Thanks for the quick responses. I am also suspecting a configuration problem but some specifics:

I am attempting to run the cluster on a single box, a MacBook Pro. My hardware specs are as follows:

Model Name: MacBook Pro
Model Identifier: MacBookPro15,1
Processor Name: Intel Core i7
Processor Speed: 2.6 GHz
Number of Processors: 1
Total Number of Cores: 6
L2 Cache (per Core): 256 KB
L3 Cache: 9 MB
Memory: 32 GB
Boot ROM Version: 220.230.16.0.0 (iBridge: 16.16.2542.0.0,0)
Serial Number (system): C02X9581JGH6
Hardware UUID: F965A559-C0C9-5FBA-A142-B06CFF3D42DA

I also read somewhere that a cluster needs to run on as many physical processors or cores(?)… as the number of brokers. So do not know if this is the problem here.

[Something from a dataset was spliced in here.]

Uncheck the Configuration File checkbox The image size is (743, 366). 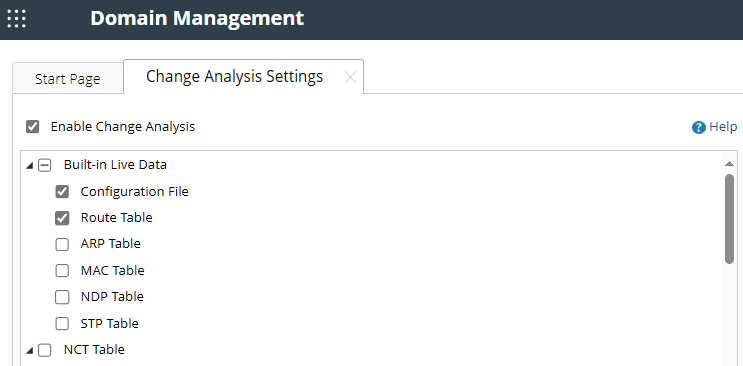[62, 192]
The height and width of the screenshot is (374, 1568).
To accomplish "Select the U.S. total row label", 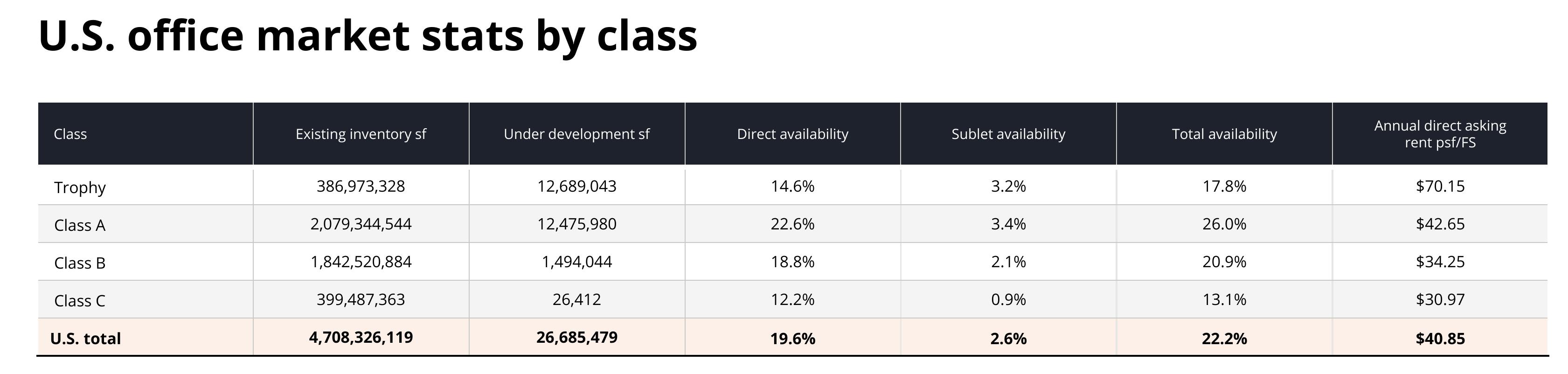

@salaboy, here are some answers to your questions:

  1. you can get that exception if your brokers are experiencing problems of memory or if they are being killed for some reason, that exception might appear while the partition leaders are being elected

I doubt this but will verify again. I usually prune the docker volumes before starting a new experiment.

  1. How many workers do you have? Are you creating tons of workers?

Not really. I am manually running a single workflow.

  1. Can you share the logs of the brokers?

How do I extract the broker logs?

@klaus.nji before nuking your docker containers try docker logs <Container ID> https://docs.docker.com/engine/reference/commandline/logs/

Regarding running a single workflow instance… it doesn’t really matter if you have 1000 workers polling for jobs. So how many Zeebe Workers do you have running?

HTH

@salaboy, when this happened, I did not have many worker instances running. Perhaps 10 max/ . Certainly not in the thousands.

Can you please try to reproduce and share the logs?

@salaboy, if I get into that state again, I will sure capture the logs. Strangely enough I have not been able to see the error again.

But is it acceptable to run a Zeebe cluster on a single box? I have one physical CPU with 6 cores.

@klaus.nji yes I think it is… as soon as you don’t expect it to scale massively… is that for dev purposes right?